Si Redmine est l’outil des équipes techniques « à l’ancienne », Jira est sa version moderne et industrielle. Développé par Atlassian, Jira est de loin la solution de gestion de tickets et de projets la plus utilisée dans le monde du développement logiciel. Là où Jira écrase Redmine, c’est sur l’intégration avec l’écosystème Atlassian (Confluence, Bitbucket), sur la richesse des vues agiles (Scrum, Kanban, roadmaps), et sur la marketplace d’applications qui compte plus de 5 000 intégrations.

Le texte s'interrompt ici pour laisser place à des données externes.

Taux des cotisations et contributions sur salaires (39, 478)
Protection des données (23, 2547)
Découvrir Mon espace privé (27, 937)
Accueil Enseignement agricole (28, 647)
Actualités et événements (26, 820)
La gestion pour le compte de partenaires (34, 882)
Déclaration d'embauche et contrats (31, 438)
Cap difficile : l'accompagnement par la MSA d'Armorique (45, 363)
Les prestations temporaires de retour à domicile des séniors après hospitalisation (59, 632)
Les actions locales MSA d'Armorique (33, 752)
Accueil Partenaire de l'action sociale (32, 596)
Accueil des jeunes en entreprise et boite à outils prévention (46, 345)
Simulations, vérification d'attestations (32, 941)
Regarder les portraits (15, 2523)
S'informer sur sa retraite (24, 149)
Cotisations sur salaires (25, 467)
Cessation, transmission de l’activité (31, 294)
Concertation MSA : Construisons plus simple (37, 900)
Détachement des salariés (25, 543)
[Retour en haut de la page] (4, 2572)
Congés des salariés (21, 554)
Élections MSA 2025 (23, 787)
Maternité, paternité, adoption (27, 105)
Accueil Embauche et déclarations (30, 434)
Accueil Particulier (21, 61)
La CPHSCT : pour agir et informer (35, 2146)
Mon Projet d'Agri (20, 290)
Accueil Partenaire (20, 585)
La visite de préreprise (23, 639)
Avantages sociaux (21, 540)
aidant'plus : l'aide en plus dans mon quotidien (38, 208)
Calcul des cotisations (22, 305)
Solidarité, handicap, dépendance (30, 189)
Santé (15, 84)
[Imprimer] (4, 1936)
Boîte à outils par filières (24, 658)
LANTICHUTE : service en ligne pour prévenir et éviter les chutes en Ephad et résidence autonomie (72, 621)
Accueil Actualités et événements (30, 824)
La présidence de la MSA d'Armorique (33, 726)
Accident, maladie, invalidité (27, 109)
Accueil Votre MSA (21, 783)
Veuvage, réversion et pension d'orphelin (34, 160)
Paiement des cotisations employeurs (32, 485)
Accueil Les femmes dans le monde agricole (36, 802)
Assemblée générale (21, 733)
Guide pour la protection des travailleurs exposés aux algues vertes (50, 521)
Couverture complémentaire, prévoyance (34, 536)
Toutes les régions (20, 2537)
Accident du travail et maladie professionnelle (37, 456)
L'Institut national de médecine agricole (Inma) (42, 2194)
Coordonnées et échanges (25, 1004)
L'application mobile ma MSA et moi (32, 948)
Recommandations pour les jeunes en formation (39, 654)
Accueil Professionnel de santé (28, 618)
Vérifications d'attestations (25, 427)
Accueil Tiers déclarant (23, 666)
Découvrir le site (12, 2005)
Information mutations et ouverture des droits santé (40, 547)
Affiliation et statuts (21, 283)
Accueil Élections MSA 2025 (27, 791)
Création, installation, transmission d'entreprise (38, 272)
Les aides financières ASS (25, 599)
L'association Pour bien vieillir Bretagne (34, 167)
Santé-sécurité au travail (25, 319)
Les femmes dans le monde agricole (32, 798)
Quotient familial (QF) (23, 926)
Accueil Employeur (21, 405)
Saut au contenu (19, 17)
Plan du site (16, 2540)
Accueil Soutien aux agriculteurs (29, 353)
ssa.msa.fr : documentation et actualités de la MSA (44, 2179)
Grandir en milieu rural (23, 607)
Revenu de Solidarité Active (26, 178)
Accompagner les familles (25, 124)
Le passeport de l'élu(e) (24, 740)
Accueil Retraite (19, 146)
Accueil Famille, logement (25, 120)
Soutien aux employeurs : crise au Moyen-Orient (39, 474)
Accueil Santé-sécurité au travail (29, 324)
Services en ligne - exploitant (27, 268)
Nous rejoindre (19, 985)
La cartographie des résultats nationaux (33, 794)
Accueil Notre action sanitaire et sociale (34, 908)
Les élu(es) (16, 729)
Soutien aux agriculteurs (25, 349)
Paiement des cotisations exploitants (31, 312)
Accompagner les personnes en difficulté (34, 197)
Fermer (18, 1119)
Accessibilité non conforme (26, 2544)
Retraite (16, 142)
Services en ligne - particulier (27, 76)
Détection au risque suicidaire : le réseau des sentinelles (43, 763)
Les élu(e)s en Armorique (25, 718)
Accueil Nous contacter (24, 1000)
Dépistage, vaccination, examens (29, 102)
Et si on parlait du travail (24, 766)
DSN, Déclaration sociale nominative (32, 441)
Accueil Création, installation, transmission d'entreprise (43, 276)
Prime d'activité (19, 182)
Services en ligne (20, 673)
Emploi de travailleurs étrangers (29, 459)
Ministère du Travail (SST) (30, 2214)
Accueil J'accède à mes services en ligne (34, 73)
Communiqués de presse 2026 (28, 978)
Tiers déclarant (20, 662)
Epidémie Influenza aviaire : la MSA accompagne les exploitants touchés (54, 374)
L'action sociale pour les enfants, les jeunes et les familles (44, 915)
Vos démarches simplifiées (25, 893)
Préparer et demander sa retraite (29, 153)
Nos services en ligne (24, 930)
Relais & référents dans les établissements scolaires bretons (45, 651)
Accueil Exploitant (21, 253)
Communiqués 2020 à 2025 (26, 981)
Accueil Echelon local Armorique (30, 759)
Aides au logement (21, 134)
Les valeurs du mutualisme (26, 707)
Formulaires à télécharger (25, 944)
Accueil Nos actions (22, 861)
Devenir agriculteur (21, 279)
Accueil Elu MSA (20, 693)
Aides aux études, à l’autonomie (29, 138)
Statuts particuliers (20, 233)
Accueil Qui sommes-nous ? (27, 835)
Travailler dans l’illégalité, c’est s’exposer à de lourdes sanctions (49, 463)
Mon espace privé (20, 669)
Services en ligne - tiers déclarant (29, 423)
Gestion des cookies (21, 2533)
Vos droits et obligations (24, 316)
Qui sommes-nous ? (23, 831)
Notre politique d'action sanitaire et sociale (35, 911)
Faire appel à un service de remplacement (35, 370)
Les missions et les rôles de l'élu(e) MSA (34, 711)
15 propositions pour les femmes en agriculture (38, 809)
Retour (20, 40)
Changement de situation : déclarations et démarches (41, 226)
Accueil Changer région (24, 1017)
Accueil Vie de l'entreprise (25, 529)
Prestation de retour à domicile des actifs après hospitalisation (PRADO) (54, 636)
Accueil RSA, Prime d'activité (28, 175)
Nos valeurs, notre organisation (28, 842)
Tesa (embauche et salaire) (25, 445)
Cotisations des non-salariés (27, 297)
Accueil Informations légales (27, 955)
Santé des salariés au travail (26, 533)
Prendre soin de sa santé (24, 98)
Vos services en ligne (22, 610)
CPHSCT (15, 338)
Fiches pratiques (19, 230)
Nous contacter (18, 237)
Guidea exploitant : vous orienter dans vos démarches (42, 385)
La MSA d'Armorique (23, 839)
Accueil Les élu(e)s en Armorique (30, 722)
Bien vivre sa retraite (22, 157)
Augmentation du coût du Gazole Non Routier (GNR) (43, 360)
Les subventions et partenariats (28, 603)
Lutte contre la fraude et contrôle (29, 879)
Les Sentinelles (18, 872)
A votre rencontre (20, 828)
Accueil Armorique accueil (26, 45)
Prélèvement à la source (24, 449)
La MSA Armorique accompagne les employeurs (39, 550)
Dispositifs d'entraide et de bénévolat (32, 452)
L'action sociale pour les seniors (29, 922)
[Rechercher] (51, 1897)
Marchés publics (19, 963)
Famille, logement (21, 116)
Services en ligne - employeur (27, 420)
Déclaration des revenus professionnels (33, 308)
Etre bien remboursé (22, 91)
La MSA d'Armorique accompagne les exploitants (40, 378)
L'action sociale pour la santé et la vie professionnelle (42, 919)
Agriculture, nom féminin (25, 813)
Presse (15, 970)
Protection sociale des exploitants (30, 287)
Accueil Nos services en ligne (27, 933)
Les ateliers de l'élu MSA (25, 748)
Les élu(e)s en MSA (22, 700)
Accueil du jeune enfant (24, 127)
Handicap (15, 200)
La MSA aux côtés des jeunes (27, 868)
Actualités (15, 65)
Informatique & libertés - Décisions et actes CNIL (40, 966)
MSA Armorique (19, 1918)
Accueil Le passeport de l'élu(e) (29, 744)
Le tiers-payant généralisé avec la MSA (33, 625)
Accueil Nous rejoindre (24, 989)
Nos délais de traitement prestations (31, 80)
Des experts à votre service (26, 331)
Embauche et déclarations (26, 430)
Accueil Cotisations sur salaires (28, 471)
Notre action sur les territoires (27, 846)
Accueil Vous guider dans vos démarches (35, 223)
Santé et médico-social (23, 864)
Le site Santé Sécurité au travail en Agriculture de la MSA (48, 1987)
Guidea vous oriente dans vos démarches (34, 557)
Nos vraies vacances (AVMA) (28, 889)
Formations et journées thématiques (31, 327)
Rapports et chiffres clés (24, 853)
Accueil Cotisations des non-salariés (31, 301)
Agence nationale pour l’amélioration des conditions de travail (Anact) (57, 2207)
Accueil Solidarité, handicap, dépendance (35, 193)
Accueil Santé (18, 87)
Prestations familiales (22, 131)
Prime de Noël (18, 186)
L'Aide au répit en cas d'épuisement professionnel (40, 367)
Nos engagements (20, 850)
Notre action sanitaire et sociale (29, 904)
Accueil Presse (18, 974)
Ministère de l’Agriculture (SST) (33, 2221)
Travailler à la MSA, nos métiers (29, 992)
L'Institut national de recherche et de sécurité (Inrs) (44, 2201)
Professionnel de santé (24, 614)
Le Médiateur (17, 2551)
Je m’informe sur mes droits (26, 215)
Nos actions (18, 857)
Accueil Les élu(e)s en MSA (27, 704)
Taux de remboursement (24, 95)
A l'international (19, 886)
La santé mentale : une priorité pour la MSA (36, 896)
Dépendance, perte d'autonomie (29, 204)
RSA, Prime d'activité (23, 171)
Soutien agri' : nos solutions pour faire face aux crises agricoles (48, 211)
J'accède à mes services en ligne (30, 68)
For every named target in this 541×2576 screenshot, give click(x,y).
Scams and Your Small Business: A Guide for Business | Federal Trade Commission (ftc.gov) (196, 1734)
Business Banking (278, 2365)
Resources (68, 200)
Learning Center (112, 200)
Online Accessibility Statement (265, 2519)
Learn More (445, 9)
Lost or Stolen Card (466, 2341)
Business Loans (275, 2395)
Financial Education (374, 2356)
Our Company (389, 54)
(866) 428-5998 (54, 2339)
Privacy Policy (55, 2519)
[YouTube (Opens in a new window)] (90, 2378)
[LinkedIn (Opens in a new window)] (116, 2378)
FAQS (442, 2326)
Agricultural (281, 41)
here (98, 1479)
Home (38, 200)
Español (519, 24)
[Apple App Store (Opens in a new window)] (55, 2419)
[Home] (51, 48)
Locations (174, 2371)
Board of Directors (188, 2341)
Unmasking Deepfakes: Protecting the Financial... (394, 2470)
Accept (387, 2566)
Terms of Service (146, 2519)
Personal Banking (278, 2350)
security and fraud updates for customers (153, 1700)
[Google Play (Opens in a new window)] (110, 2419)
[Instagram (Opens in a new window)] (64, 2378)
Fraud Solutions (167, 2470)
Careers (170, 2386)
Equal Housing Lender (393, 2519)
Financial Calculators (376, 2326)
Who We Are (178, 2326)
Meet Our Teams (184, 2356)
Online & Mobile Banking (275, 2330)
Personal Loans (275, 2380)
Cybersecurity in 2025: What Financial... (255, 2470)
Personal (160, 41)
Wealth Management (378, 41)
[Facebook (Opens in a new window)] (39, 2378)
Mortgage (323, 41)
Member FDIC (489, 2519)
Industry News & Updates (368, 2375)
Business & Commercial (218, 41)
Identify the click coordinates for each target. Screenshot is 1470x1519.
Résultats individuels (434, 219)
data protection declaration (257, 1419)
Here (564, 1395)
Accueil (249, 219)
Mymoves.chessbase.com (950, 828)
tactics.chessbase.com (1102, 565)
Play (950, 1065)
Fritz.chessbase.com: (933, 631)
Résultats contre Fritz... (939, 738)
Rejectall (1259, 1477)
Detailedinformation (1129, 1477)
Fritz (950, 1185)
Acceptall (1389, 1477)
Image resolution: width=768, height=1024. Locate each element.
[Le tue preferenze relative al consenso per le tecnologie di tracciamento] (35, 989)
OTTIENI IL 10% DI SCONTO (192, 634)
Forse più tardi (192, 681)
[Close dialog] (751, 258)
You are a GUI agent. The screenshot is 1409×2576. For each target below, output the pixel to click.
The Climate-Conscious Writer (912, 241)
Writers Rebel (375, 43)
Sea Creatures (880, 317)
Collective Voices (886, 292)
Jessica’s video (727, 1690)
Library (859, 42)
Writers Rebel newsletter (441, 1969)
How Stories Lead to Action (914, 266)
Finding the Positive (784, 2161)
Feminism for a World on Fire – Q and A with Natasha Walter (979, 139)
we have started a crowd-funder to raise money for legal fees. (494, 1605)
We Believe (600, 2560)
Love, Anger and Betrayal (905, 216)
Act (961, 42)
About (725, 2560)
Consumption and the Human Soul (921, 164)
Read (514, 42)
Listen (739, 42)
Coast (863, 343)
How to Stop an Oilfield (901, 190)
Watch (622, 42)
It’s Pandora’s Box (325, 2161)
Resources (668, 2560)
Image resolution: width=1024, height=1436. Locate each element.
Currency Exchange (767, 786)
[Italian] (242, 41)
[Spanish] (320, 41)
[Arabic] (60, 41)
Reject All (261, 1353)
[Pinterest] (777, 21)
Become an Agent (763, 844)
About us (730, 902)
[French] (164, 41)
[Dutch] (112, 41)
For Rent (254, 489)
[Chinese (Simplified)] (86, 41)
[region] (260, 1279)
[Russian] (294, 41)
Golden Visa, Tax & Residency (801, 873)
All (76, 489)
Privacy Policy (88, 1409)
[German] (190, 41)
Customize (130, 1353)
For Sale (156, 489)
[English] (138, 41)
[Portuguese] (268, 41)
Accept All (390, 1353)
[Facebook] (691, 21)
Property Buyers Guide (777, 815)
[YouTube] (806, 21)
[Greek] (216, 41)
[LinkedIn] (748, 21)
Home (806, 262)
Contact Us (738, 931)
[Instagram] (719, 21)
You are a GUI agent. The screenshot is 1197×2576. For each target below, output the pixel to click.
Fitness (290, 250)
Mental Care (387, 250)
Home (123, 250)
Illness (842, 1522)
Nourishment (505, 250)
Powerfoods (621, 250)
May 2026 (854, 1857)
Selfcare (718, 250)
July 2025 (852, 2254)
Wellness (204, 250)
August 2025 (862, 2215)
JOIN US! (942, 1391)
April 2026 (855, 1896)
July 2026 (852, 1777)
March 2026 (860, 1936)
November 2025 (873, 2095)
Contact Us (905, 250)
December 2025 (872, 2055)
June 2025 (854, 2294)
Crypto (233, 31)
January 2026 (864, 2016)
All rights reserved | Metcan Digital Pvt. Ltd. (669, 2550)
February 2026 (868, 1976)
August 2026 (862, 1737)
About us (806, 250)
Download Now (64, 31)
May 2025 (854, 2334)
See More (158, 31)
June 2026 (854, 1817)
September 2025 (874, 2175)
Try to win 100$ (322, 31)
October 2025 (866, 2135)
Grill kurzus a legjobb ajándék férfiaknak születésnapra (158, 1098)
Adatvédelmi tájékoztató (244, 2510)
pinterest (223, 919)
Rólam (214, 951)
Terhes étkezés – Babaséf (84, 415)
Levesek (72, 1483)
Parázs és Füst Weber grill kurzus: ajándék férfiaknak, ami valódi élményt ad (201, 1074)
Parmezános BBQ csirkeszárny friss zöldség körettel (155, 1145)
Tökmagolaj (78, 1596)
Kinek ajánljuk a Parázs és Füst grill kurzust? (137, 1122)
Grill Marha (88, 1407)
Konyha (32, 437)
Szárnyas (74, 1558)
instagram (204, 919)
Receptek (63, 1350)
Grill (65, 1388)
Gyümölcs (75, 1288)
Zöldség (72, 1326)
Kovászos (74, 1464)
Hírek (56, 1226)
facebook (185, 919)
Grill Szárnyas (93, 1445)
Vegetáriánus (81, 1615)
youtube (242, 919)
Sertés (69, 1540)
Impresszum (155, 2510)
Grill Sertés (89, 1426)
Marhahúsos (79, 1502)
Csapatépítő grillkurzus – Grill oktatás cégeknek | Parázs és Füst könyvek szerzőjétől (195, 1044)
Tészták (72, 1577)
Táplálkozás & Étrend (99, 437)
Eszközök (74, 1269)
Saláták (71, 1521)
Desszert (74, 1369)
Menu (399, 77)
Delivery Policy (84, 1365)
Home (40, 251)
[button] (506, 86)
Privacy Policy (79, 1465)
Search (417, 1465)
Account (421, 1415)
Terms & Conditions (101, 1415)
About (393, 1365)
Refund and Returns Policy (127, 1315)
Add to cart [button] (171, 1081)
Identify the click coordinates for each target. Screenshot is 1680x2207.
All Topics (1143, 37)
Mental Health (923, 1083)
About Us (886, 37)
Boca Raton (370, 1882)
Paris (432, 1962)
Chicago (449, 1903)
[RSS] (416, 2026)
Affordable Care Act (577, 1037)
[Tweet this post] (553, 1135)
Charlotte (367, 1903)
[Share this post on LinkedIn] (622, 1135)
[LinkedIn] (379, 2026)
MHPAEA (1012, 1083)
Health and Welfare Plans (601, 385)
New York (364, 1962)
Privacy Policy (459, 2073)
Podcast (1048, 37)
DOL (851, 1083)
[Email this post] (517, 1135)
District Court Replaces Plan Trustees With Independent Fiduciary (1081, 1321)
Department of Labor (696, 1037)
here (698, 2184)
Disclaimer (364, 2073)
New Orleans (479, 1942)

En revanche, Jira a lui aussi sa réputation de complexité. On a souvent entendu cette phrase chez nos utilisateurs : « On a quitté Redmine pour Jira en espérant simplifier les choses, et on s’est retrouvés avec un outil tout aussi complexe, mais payant. » C’est un vrai risque. Jira est puissant mais il demande une configuration sérieuse et souvent un administrateur dédié. Le tarif commence à environ 7,75 euros par utilisateur et par mois pour le plan Standard (cloud), ce qui représente un budget significatif pour une équipe de 20 personnes ou plus.

Jira est recommandé pour les équipes de développement de taille moyenne à grande, qui travaillent en agile, et qui ont déjà ou prévoient d’adopter d’autres outils Atlassian.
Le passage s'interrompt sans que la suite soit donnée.